Por meio do trabalho de monitoramento dos impactos da violência armada no conjunto de favelas da Maré, quando comparados os anos de 2019 e 2020, é possível identificar a redução em 64% no número de operações policiais, 88% na redução das mortes e a diminuição de 72% nos dias sem atendimento nas unidades de saúde,  sobretudo após decisão cautelar da ADPF 635, em 05 de junho de 2020. Implicar o Poder Judiciário e toda sociedade no debate sobre segurança pública nas favelas do Rio de Janeiro tem sido fundamental para a redução das violências e violações de direitos que identificamos durante as operações policiais. 

No bojo das incertezas da última semana, provocadas pelo alinhamento entre o governo federal e o governo estadual para a chamada “Operação Maré”, a Redes da Maré vem a público reforçar a necessidade do cumprimento da legalidade em toda e qualquer atuação policial realizada neste conjunto de favelas, em especial das decisões judiciais já estabelecidas pela ACP da Maré e ADPF 635, acima citadas. Entre outras normas, destacam-se a necessidade de policiais devidamente identificados, utilização de câmeras de vídeo nos uniformes durante as operações, respeito aos horários de aulas, presença de ambulâncias e não utilização dos chamados "caveirões voadores", helicópteros armados com fuzis que não raro fazem disparos a esmo nas favelas.  Além disso, é de fundamental importância compreender como os diferentes entes federativos podem contribuir para a garantia de direitos fundamentais, historicamente negligenciados para a população da Maré e que não podem ser esquecidos neste momento. 

Considerando que a violência é um processo complexo, multicausal e multiescalar, as estratégias de enfrentamento também devem ser sofisticadas e variadas. As respostas devem ser preventivas e integradas, com soluções a médio e longo prazo. Soluções que somente poderão ser eficazes se aplicadas junto a outras estratégias de efetivação de direitos para os moradores destes territórios, para além das ações policiais.

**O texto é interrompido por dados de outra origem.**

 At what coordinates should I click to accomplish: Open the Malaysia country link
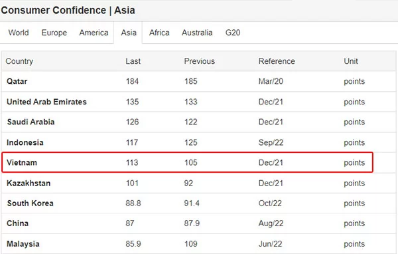tap(23, 244)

O poder público deve se fazer presente a partir de políticas públicas nas diferentes áreas que estruturam a vida humana, tais como educação, assistência social, saúde, urbanismo, meio ambiente e cultura. Não é possível que a população da Maré, assim como todos os cidadãos de favelas e periferias do País, não tenha seus direitos básicos resguardados. O Estado precisa garantir direitos e preservar a vida de forma definitiva e sem exceção.

Entendemos que esta é uma grande oportunidade para os governos federal e estadual darem um salto de qualidade na política de segurança pública historicamente aplicada nas favelas da Maré e compreenderem a importância e a urgência de colocar em prática uma política cidadã e promotora de direitos. 

 

Redes da Maré

Rio de Janeiro, 04 de outubro de 2023.